**抽出テキスト**
· · · · ·

官僚制について、組織の構造や設計という観点から考えてみましょう。
官僚制の第1の特徴は「規則による規律」、第2の特徴は「明確な権限」でした。これらは組織をどのように「コントロール」(control、統制)するかということに関係します。
従業員の行動のコントロールには、「公式」(formal)な方法と「非公式」(informal)な方法があります。
公式というのは、「仕事の手順や規則を公式化(文書化、マニュアル化)して、厳格に守らせる」ということです。
公式化すれば、「きちんと間違いなく徹底する」ことにはなります。しかし、「硬直的」「杓子定規」「融通がきかない」といった弊害にもつながります。いうまでもなく、官僚制は公式なコントロールを特徴とします。
これに対して、非公式なやり方には「担当者によって対応が変わる」といった欠点があります。しかし、「型にはまらず、臨機応変に柔軟な対応をとる」こともできます。
規則やマニュアルといったものはすべて、ある時点の情報や知識にもとづいて作られます。これらは組織として経験から学んだ教訓(組織学習、organizational learning)をメンバーに伝える手段としては大切なものです。
しかし、環境が変化するなかで、それらは作られた瞬間からどんどん時代遅れになっていきます。状況の変化とともに、つくられた時点では想定されなかった問題が次々と発生します。
ジョンソン・エンド・ジョンソン社長やカルビー会長を歴任した松本晃さんは、次のように言います。

· · · · ·

**記述課題 1**
抽出テキストのうち、「これに対して、非公式なやり方」を含む語句で始まり「った問題が次々と発生します。」で終わる部分を、「時代遅れ」を「陳腐」に差し替えて書き直してください。
**記述課題 2**
抽出テキストについて、次の問いに答えてください。
(a) 官僚制の第2の特徴は何か。
(b) 非公式なやり方の欠点として挙げられているものは何か。
(c) 松本晃さんが歴任した役職は何か。

**提供データ**

· · · · ·

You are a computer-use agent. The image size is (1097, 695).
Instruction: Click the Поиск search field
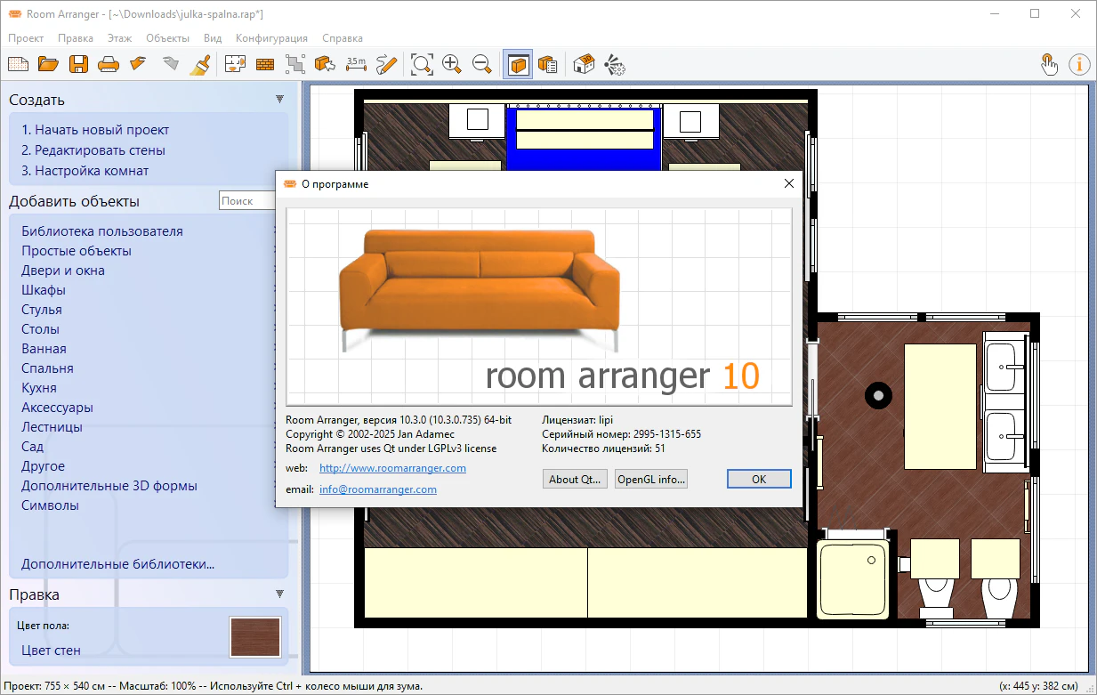tap(246, 201)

· · · · ·

**課題の解答 1**
これに対して、非公式なやり方には「担当者によって対応が変わる」といった欠点があります。しかし、「型にはまらず、臨機応変に柔軟な対応をとる」こともできます。
規則やマニュアルといったものはすべて、ある時点の情報や知識にもとづいて作られます。これらは組織として経験から学んだ教訓(組織学習、organizational learning)をメンバーに伝える手段としては大切なものです。
しかし、環境が変化するなかで、それらは作られた瞬間からどんどん陳腐になっていきます。状況の変化とともに、つくられた時点では想定されなかった問題が次々と発生します。

**課題の解答 2**
(a) 明確な権限
(b) 担当者によって対応が変わること
(c) ジョンソン・エンド・ジョンソン社長とカルビー会長